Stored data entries
^^^^^^^^
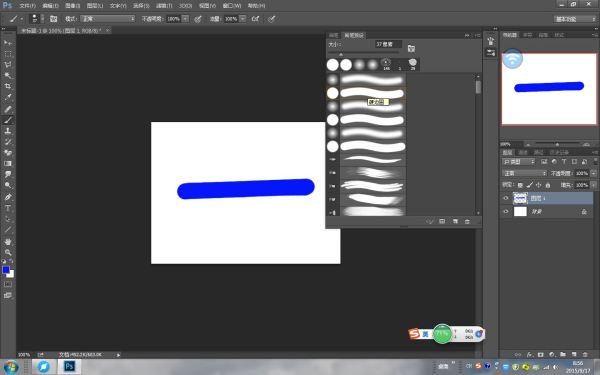
Task: Toggle the brush panel icon in options bar
Action: (x=53, y=19)
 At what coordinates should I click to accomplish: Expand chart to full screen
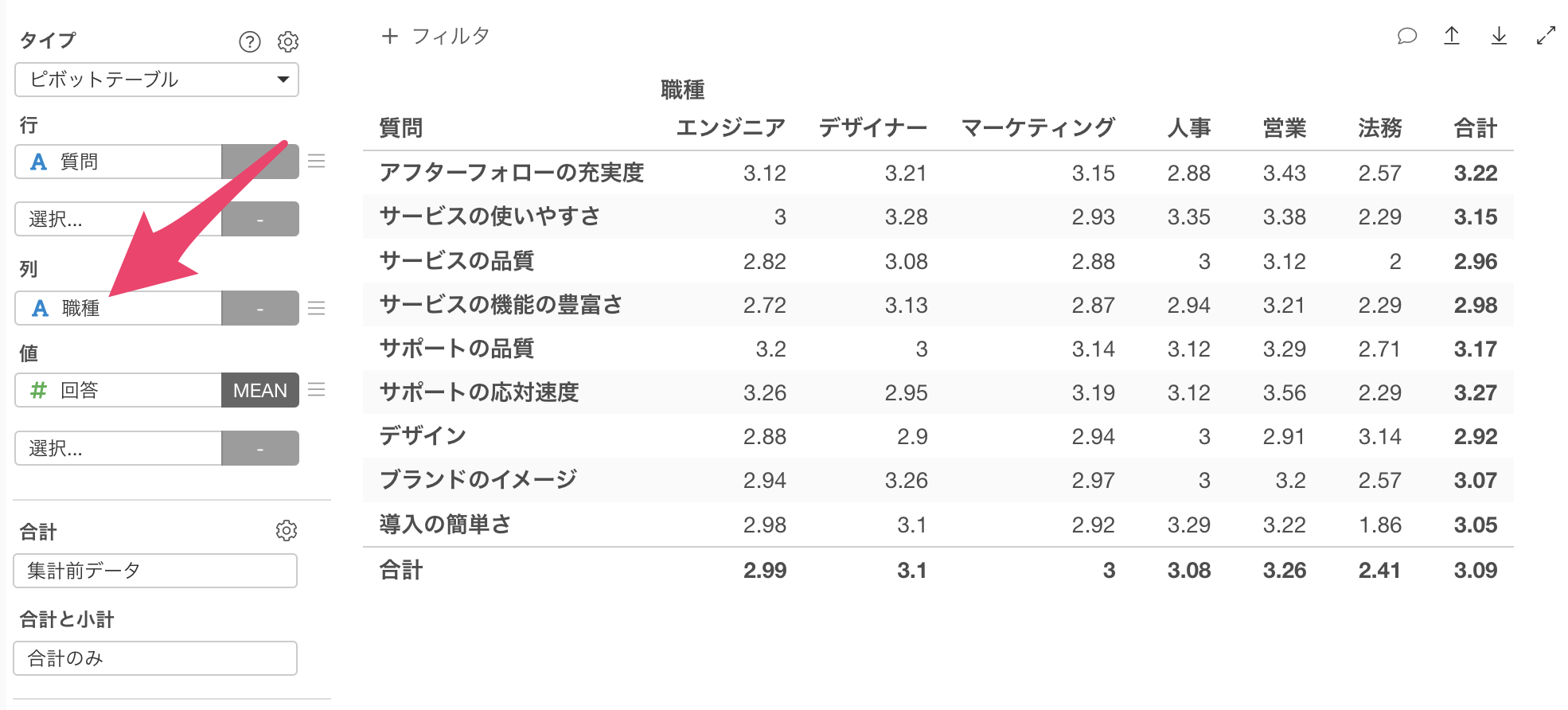(x=1546, y=36)
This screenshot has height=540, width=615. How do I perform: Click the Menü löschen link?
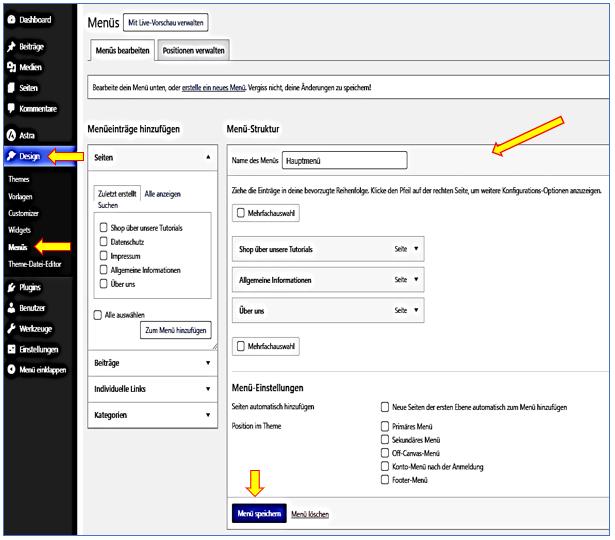310,514
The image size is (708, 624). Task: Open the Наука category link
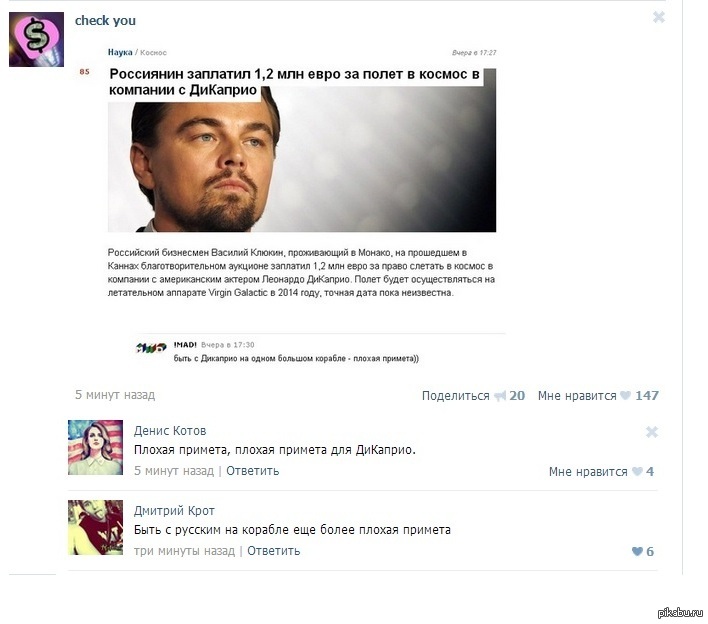120,52
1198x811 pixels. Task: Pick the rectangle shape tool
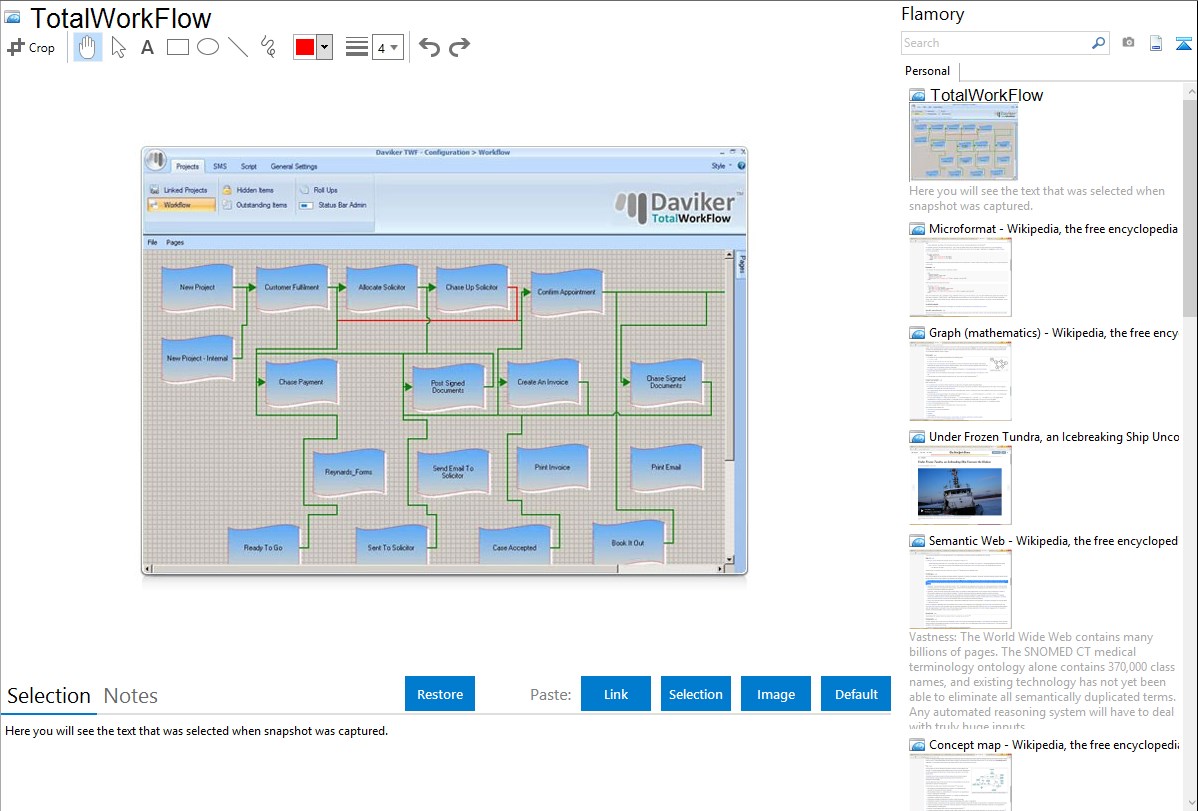point(178,47)
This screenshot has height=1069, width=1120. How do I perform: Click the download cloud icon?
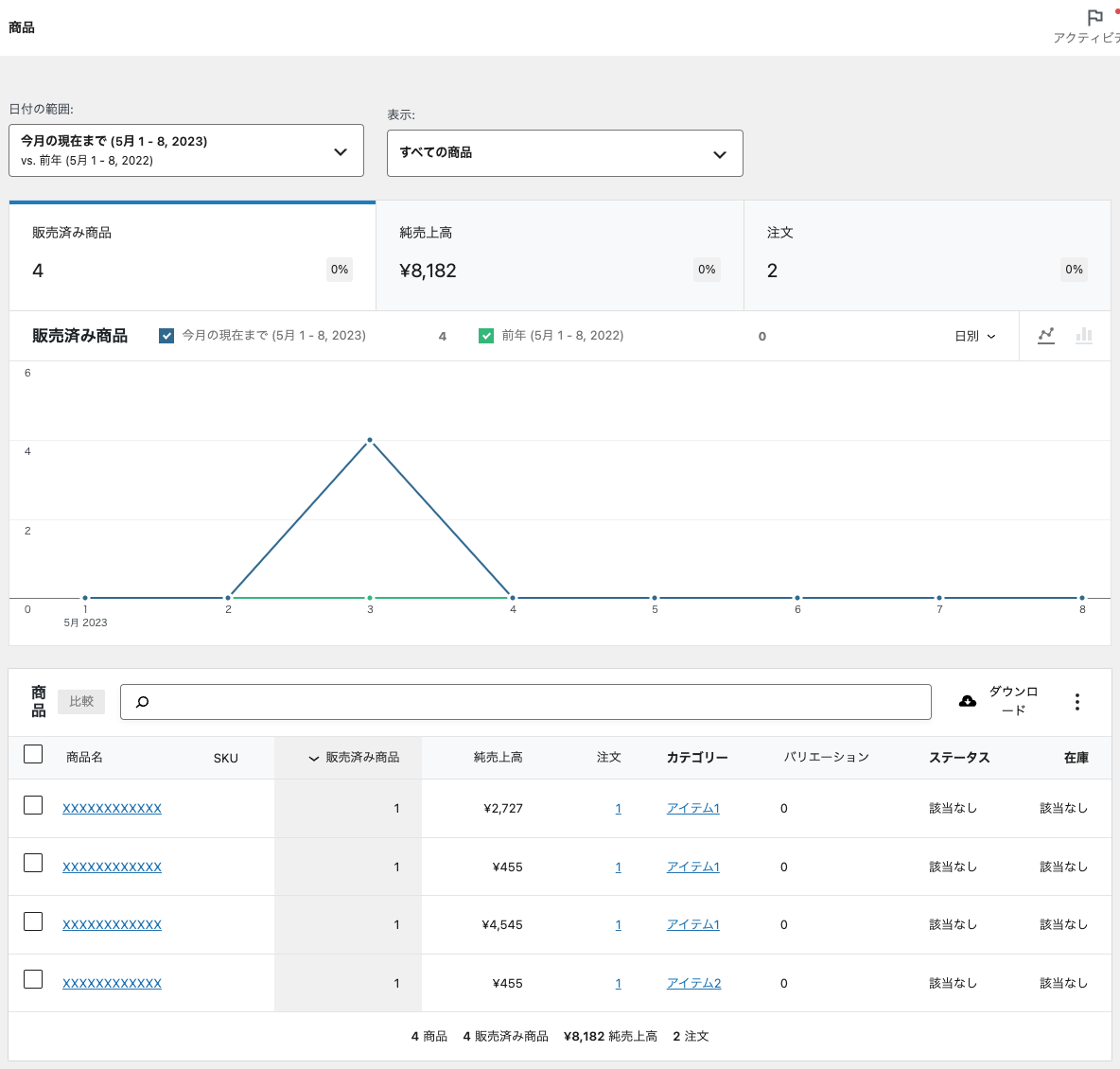968,701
^^^^^^^^
**What the task requires:**
Find the line containing "1198x811 pixels. Task: Pick", then extract it and every line after it to the end of the data above, exactly and nothing else, without pictures.

**Answer to the problem:**
1198x811 pixels. Task: Pick the rectangle shape tool
point(178,47)
This screenshot has height=1069, width=1120. How do I perform: Click the download cloud icon?
968,701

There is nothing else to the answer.